(Excerpted passage Opens)

Background: Outcome of intermediate risk rectal cancer may be improved by the addition of oxaliplatin during 5-fluoruracil concomitant neoadjuvant chemoradiotherapy. The purpose of this study is to analyze the main clinical results of the ACCORD12 trial (NCT00227747) in rectal cancer after 5 years of follow-up.
Patients and methods: Inclusion criteria were as follows: rectal adenocarcinoma accessible to digital examination staged T3-T4 Nx M0 (or T2 Nx distal anterior rectum). Two neoadjuvant chemoradiotherapy regimens were randomized: CAP45 (RT 45 Gy + capecitabine) and CAPOX50 (RT 50 Gy + capecitabine and oxaliplatin). Main end point was sterilization of the operative specimen. Acute and late toxicities were prospectively analyzed with dedicated questionnaires.
Results: Between November 2005 and July 2008, 598 patients were included in the trial. After a median follow-up of 60.2 months, there was no difference between treatment arms in multivariate analysis either for disease-free survival or overall survival (OS) [P = 0.9, hazard ratio (HR)=1.02; 95% confidence interval (CI), 0.76-1.36 and P = 0.3, HR = 0.87; 95% CI, 0.66-1.15, respectively]. There was also no difference of local control in univariate analysis (P = 0.7, HR = 0.92; 95% CI, 0.51-1.66). Late toxicities were acceptable with 1.6% G3 anal incontinence, and <1% G3 diarrhea, G3 rectal bleeding, G3 stenosis, G3-4 pain, G3 urinary incontinence, G3 urinary retention and G3 skeletal toxicity. There was a slight increase of erectile dysfunction over time with a 63% rate of erectile dysfunction at 5 years. There was no significant statistical difference for these toxicities between treatment arms.
Conclusions: The CAPOX50 regimen did not improve local control, disease-free survival and overall survival in the ACCORD12 trial. Late toxicities did not differ between treatment arms.
Keywords: chemoradiotherapy; intermediate risk; neoadjuvant; oxaliplatin; rectal cancer.

(Excerpted passage Closes)
(Raw data Opens)

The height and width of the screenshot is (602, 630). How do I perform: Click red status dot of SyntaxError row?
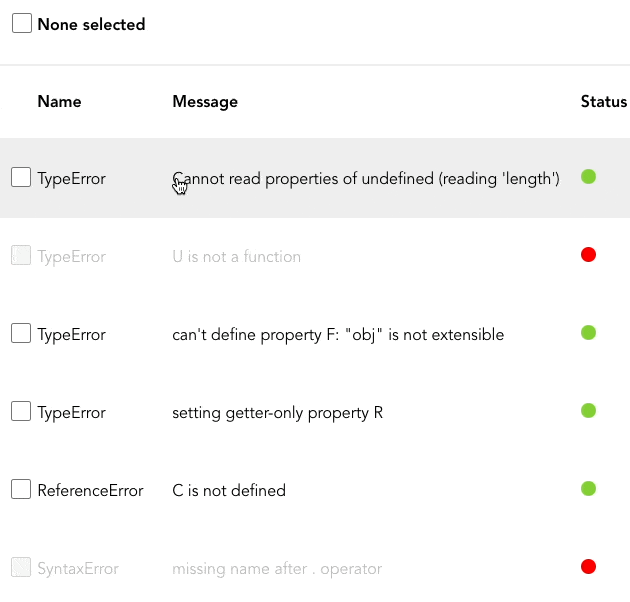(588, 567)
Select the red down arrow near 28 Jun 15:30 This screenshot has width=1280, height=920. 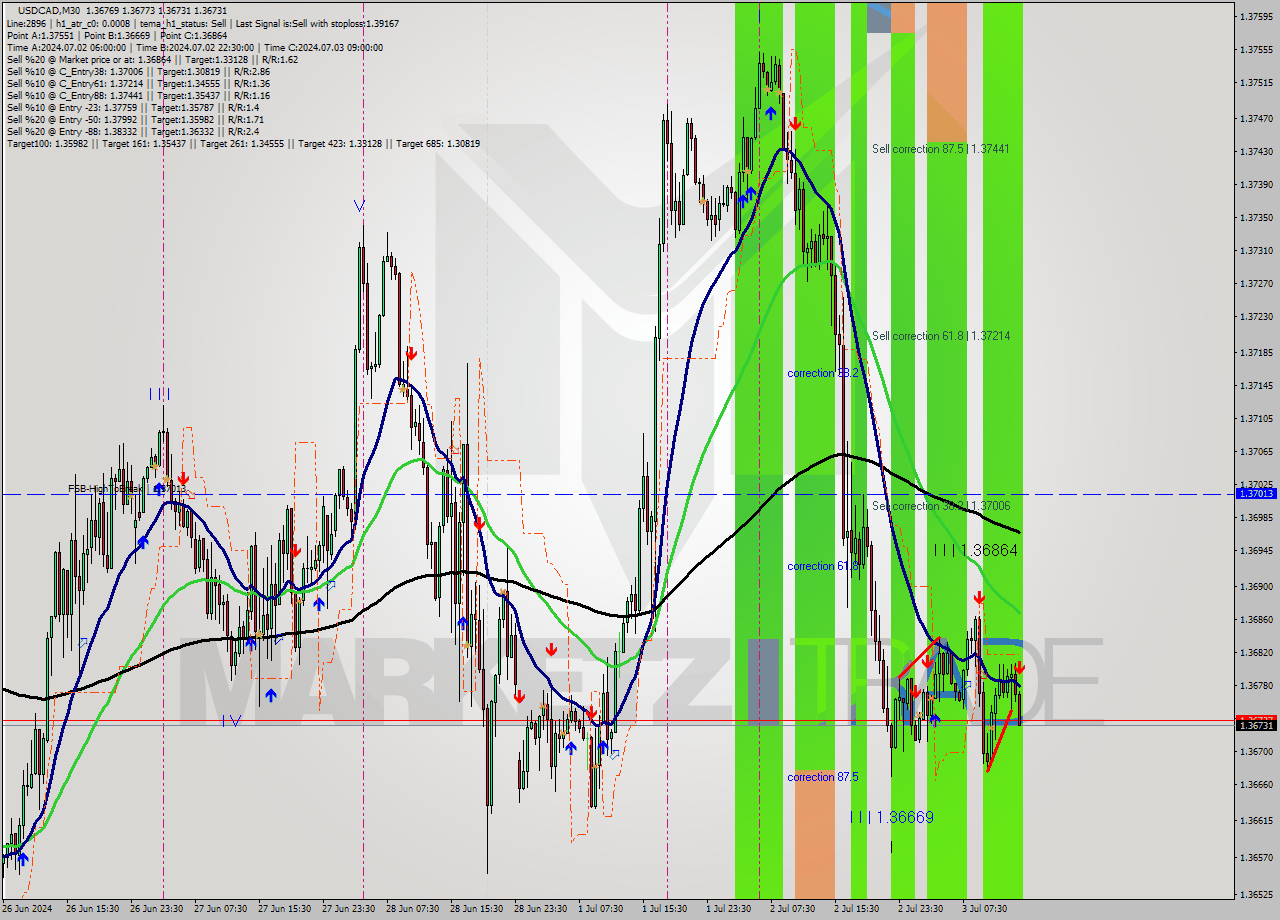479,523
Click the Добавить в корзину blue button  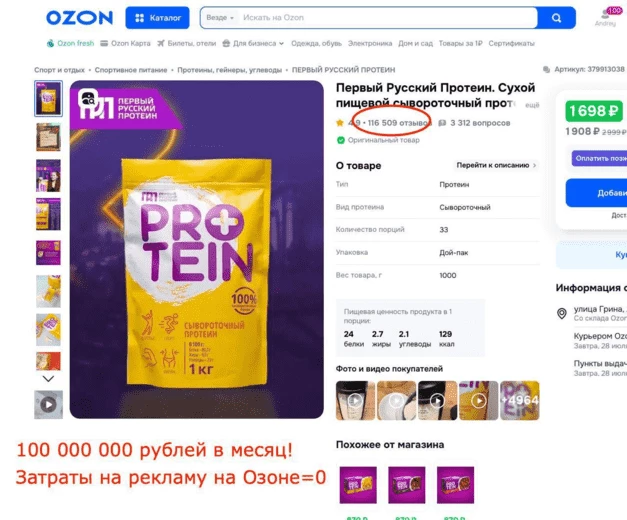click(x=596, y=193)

(Raw data Closes)

**Goal of the exercise**
Reproduce verbatim the portion of the abstract on the ACCORD12 rectal cancer trial starting at "Background: Outcome of" and ending at "years of follow-up.".

**Finished exercise**
Background: Outcome of intermediate risk rectal cancer may be improved by the addition of oxaliplatin during 5-fluoruracil concomitant neoadjuvant chemoradiotherapy. The purpose of this study is to analyze the main clinical results of the ACCORD12 trial (NCT00227747) in rectal cancer after 5 years of follow-up.